▶ _EXERCISE DIRECTIONS_: Reproduce all of the material below with every "gold pin" changed to "brass pin" and nothing else altered. Leave the pictures out.

▶ _INFORMATION PROVIDED_:

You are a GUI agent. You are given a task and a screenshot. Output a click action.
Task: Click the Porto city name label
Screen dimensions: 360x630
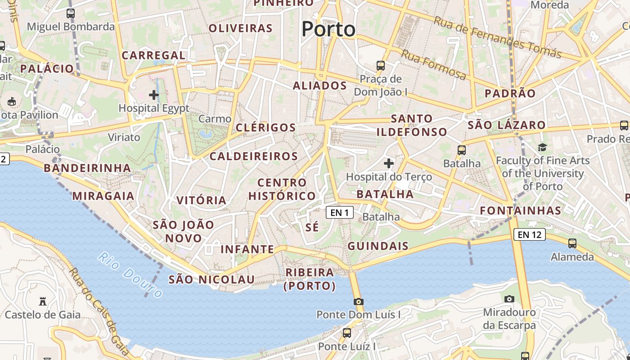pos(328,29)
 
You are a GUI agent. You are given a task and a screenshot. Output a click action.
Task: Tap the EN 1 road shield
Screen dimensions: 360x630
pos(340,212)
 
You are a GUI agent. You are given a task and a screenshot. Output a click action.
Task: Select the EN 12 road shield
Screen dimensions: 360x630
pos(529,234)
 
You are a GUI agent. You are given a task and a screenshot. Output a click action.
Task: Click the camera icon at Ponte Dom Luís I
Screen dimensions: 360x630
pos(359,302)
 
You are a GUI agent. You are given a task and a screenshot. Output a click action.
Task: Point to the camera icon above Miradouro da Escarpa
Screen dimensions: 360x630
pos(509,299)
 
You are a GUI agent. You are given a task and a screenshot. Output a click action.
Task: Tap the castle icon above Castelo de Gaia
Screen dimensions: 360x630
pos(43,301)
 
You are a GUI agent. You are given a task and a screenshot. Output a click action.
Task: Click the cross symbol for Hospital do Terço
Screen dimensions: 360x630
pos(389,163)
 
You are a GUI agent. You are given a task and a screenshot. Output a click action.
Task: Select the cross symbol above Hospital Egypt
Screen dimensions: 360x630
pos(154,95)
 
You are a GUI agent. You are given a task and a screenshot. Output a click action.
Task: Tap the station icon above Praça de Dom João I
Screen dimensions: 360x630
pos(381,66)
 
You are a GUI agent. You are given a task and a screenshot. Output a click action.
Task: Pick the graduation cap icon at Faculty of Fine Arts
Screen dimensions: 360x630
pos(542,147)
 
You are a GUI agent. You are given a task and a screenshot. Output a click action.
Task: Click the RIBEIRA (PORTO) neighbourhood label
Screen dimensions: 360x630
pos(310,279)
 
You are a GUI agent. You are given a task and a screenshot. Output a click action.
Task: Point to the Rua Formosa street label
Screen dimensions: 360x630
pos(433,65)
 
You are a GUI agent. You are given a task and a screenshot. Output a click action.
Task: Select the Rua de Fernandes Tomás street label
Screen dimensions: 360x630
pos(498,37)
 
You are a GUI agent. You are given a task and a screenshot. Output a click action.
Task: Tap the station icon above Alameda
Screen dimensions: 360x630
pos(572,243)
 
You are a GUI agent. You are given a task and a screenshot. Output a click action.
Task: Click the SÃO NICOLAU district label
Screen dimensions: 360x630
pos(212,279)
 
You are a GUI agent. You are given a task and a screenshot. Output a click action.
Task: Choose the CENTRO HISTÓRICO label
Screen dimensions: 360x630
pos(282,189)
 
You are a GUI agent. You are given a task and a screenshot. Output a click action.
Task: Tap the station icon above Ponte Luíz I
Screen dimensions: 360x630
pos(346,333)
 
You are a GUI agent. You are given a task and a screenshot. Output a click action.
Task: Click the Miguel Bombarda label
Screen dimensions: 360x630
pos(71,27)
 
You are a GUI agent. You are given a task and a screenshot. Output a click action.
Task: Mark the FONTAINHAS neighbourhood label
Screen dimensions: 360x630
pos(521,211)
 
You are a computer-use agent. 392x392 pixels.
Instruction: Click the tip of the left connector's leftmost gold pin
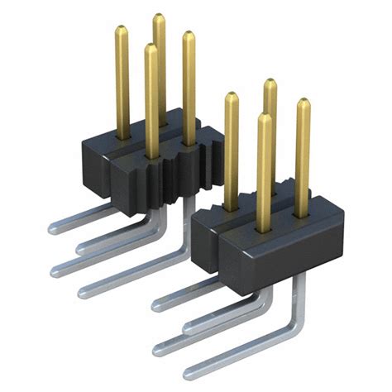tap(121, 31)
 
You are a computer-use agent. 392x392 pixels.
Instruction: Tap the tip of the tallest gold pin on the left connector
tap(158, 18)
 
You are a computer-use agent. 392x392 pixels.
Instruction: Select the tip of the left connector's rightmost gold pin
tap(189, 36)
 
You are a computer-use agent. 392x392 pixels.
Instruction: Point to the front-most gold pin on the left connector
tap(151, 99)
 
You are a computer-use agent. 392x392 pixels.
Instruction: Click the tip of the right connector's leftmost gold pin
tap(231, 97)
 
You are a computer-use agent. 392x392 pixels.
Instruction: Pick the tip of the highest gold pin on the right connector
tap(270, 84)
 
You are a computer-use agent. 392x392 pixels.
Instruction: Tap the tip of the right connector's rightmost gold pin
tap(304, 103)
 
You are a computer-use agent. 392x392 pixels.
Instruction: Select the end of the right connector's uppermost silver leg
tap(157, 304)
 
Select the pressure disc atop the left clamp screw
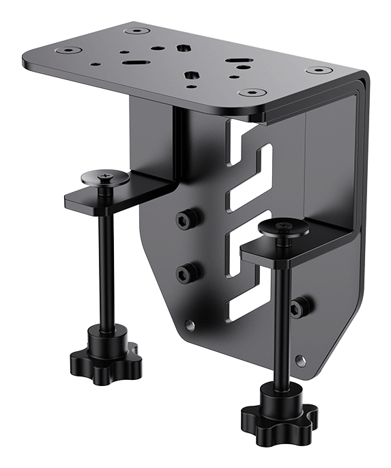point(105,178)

▶ _SOLUTION BELOW_:
You are a GUI agent. You are given a task and a screenshot. Output a click action.
Task: Click the Porto city name label
Screen dimensions: 360x630
pos(328,29)
 
You are a GUI agent. You are given a task and a screenshot. Output a click action.
Task: Tap the EN 1 road shield
Screen dimensions: 360x630
pos(340,212)
 
You are a GUI agent. You are given a task and a screenshot. Output a click action.
Task: Select the EN 12 road shield
Screen dimensions: 360x630
pos(529,234)
 
You are a GUI agent. You are given a task and a screenshot. Output a click action.
Task: Click the camera icon at Ponte Dom Luís I
Screen dimensions: 360x630
pos(359,302)
 
You are a GUI agent. You are given a task and a screenshot. Output a click action.
Task: Point to the camera icon above Miradouro da Escarpa
Screen dimensions: 360x630
pos(509,299)
 
You are a GUI agent. You are given a task and a screenshot. Output a click action.
Task: Tap the castle icon above Castelo de Gaia
Screen dimensions: 360x630
pos(43,301)
 
You are a GUI agent. You are given a task and a screenshot. Output a click action.
Task: Click the cross symbol for Hospital do Terço
Screen dimensions: 360x630
pos(389,163)
 
You are a GUI agent. You are given a task and a screenshot. Output a click action.
Task: Select the cross symbol above Hospital Egypt
Screen dimensions: 360x630
pos(154,95)
 
You are a GUI agent. You are given a task and a screenshot. Output a click action.
Task: Tap the station icon above Praça de Dom João I
Screen dimensions: 360x630
pos(381,66)
 
You are a GUI agent. You are given a task and a screenshot. Output a click action.
Task: Pick the graduation cap icon at Faculty of Fine Arts
Screen dimensions: 360x630
pos(542,147)
 
You are a GUI agent. You are given a task and a screenshot. Output a click action.
Task: Click the RIBEIRA (PORTO) neighbourhood label
Screen dimensions: 360x630
pos(310,279)
 
You are a GUI agent. You are given a task and a screenshot. Output a click action.
Task: Point to the Rua Formosa street label
Screen dimensions: 360x630
pos(433,65)
 
You are a GUI agent. You are given a task and a screenshot. Output a click action.
Task: Select the Rua de Fernandes Tomás street label
Screen dimensions: 360x630
pos(498,37)
 
You are a GUI agent. You are given a task and a screenshot. Output a click action.
Task: Tap the station icon above Alameda
Screen dimensions: 360x630
pos(572,243)
 
You are a GUI agent. You are given a task and a screenshot. Output a click action.
Task: Click the SÃO NICOLAU district label
Screen dimensions: 360x630
pos(212,279)
 
You are a GUI agent. You are given a task and a screenshot. Output a click action.
Task: Choose the CENTRO HISTÓRICO label
Screen dimensions: 360x630
pos(282,189)
 
You are a GUI agent. You are given a task and a screenshot. Output a click action.
Task: Tap the station icon above Ponte Luíz I
Screen dimensions: 360x630
pos(346,333)
 
You are a GUI agent. You are given a task and a screenshot. Output a click action.
Task: Click the Miguel Bombarda label
Screen dimensions: 360x630
pos(71,27)
 
You are a GUI agent. You are given a task and a screenshot. Output a click action.
Task: Mark the FONTAINHAS neighbourhood label
Screen dimensions: 360x630
pos(521,211)
 
You are a computer-use agent. 392x392 pixels.
Instruction: Click the tip of the left connector's leftmost brass pin
tap(121, 31)
 
You are a computer-use agent. 392x392 pixels.
Instruction: Tap the tip of the tallest brass pin on the left connector
tap(158, 18)
 
You are a computer-use agent. 392x392 pixels.
Instruction: Select the tip of the left connector's rightmost brass pin
tap(189, 36)
 
You are a computer-use agent. 392x392 pixels.
Instruction: Point to the front-most brass pin on the left connector
tap(151, 99)
 
You are a computer-use agent. 392x392 pixels.
Instruction: Click the tip of the right connector's leftmost brass pin
tap(231, 97)
 
You are a computer-use agent. 392x392 pixels.
Instruction: Pick the tip of the highest brass pin on the right connector
tap(270, 84)
 
You are a computer-use agent. 392x392 pixels.
Instruction: Tap the tip of the right connector's rightmost brass pin
tap(304, 103)
 
You are a computer-use agent. 392x392 pixels.
Instruction: Select the end of the right connector's uppermost silver leg
tap(157, 304)
 
Select the pressure disc atop the left clamp screw
point(105,178)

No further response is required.